In addition, the underwater drone of the present invention is installed with a plurality of sensors and cameras, as well as radar and lidar, and autonomously travels using information such as each sensor, camera, and radar. Since it is a technology that is already known, such as a driving unmanned drone or vehicle, a detailed description will be omitted.

In addition, the underwater drone has a GPS receiver connected to a circuit to acquire the location information of the underwater drone, and a location information generator 20 that generates its own location information based on the location information received through the GPS receiver. The location information generated by the location information generating unit 20 is transmitted to the control server 70 .

The underwater drone 10 of the present invention can navigate in the sea according to the control command of the remote controller 71 that remotely controls the underwater drone while moving by autonomous driving or communicating with the control server 70 installed in a remote place, When charging is required, a ship sailing in the nearby sea is searched for and attached to the surface of the ship via a magnetic base 30 described below, and charging is performed while sailing with the ship.

It is preferable to search for a vessel for charging by autonomously driving after searching for a vessel using radar and lidar in the underwater drone itself.

In the present invention, it is characterized in that it further includes a magnetic base 30 and a charging means for charging a known underwater drone.

The magnetic base 30 may be installed on the top of the body of the underwater drone 10 or other specific parts, and attaches the body of the underwater drone to the bottom or side of the ship 1.

For example, as shown, the magnetic base 30 may be provided to protrude from the top of the body of the underwater drone 10, autonomously travel according to a control signal from the control server 70, and be attached to or controlled by a ship. The remote controller in the server can move the unmanned drone and attach it to the ship.

When attached to the ship, the magnetic force is turned on by the control signal of the drone control unit 12 and attached to a specific selected surface (eg, bottom) of the vessel 1 operating in the surrounding sea area.

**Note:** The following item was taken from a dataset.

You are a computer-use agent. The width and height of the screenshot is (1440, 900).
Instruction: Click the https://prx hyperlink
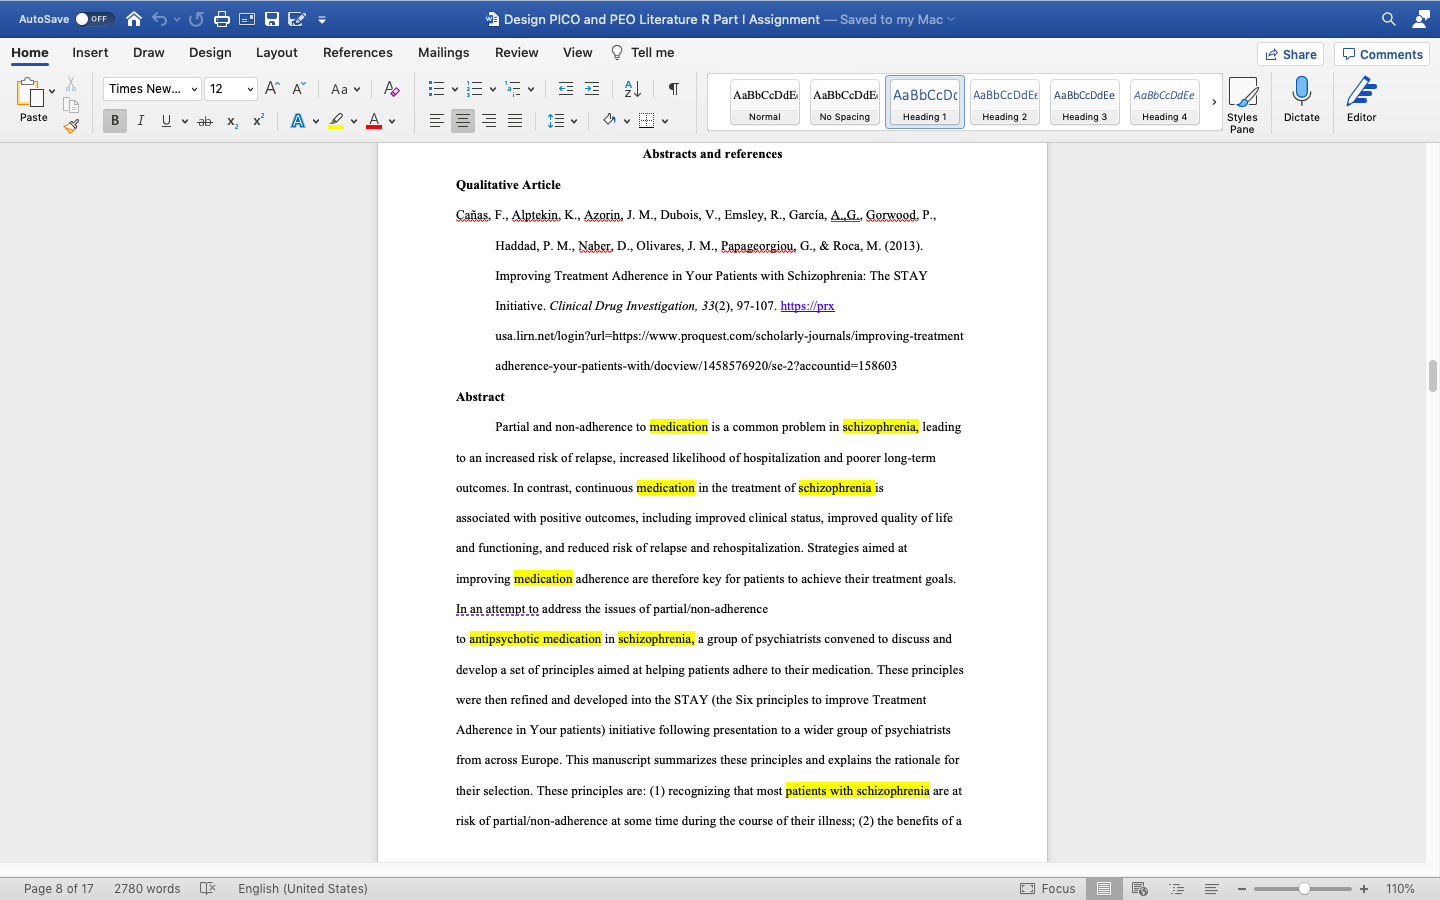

The magnetic base 30 is composed of a rotating structure of a permanent magnet provided inside so that the magnetic force is turned on / off on the corresponding surface, or an electromagnet is provided inside to turn on / off the magnetization state of the electromagnet. It can be controlled to be turned off (ON/OFF) to generate magnetic force or to configure a structure in which magnetic force is lost.

A magnetic force control motor 40 is provided to generate magnetic force of the magnetic base 30, and a motor drive shaft of the magnetic force control motor 40 is shaft-coupled or gear-coupled to the magnetic force control shaft of the magnetic base 30.

Therefore, the magnetic base 30 can generate magnetic force or lose its magnetic force by driving the magnetic force control motor 40, and when attached to a ship, the magnetic force control motor is controlled to make the magnetic base 30 It is to generate magnetic force in .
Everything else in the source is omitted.